▶ **REQUIREMENT**
Set the listing down exactly; no pictures.

▶ **PROVIDED DATA**

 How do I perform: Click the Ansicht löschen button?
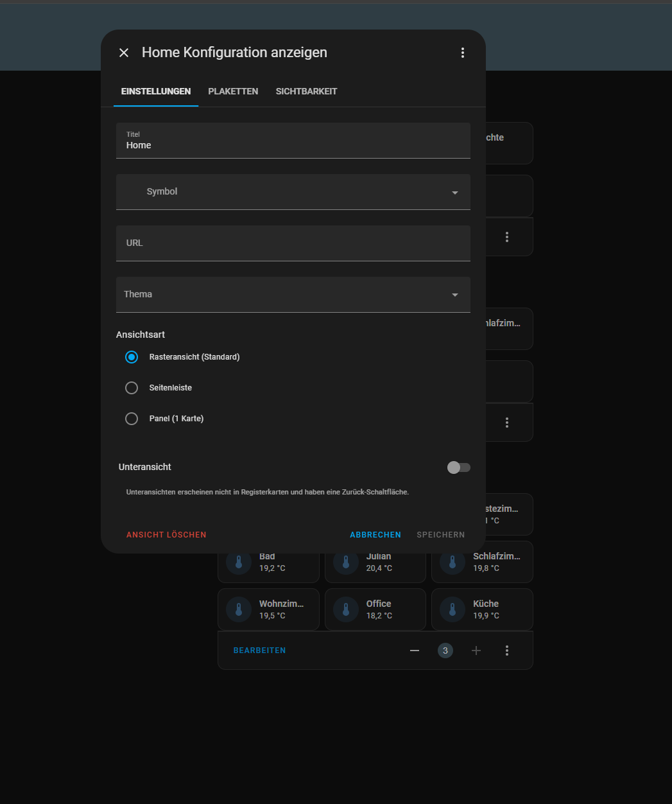(x=166, y=535)
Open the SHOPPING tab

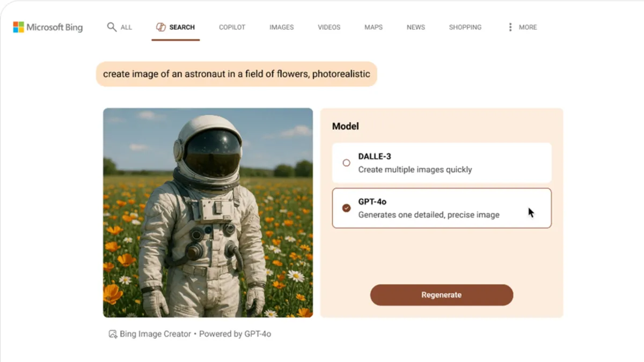click(465, 27)
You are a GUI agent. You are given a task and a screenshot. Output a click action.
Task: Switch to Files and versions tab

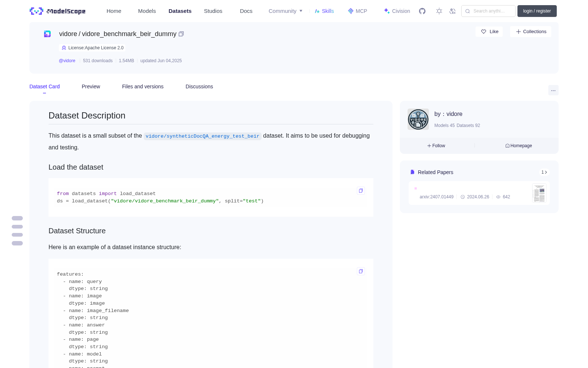click(x=143, y=86)
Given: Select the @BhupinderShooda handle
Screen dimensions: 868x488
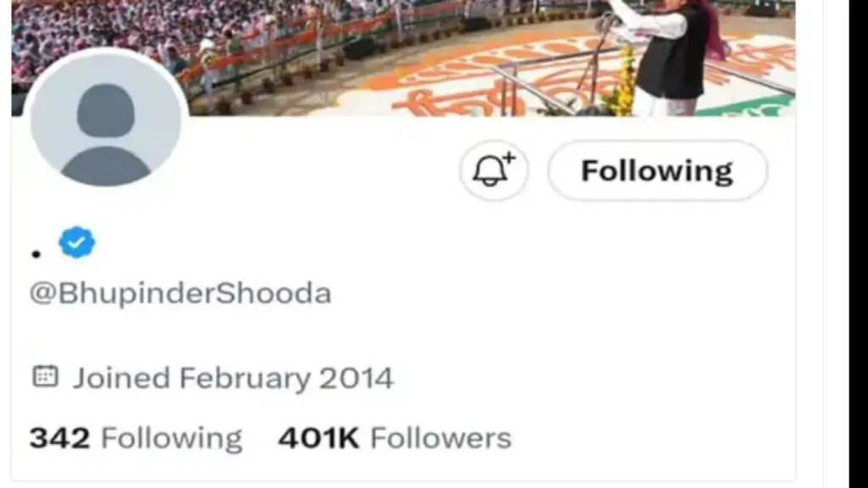Looking at the screenshot, I should coord(181,293).
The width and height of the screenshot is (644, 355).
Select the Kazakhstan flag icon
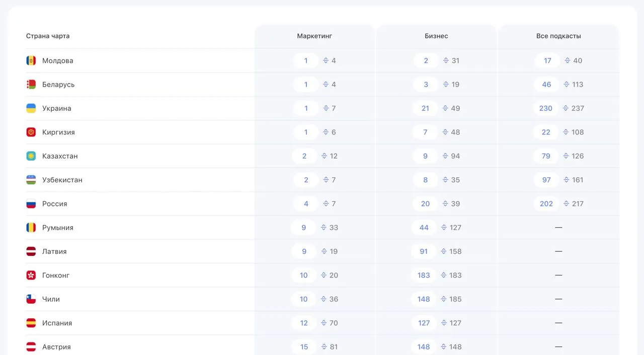point(31,156)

▶ **FINAL ANSWER**
 How do I perform: Click the Ansicht löschen button?
(x=166, y=535)
Open the SHOPPING tab

click(465, 27)
You are a GUI agent. You are given a task and a screenshot. Output a click action.
Task: Switch to Files and versions tab

click(x=143, y=86)
Given: Select the @BhupinderShooda handle
Screen dimensions: 868x488
Looking at the screenshot, I should coord(181,293).
The width and height of the screenshot is (644, 355).
Select the Kazakhstan flag icon
point(31,156)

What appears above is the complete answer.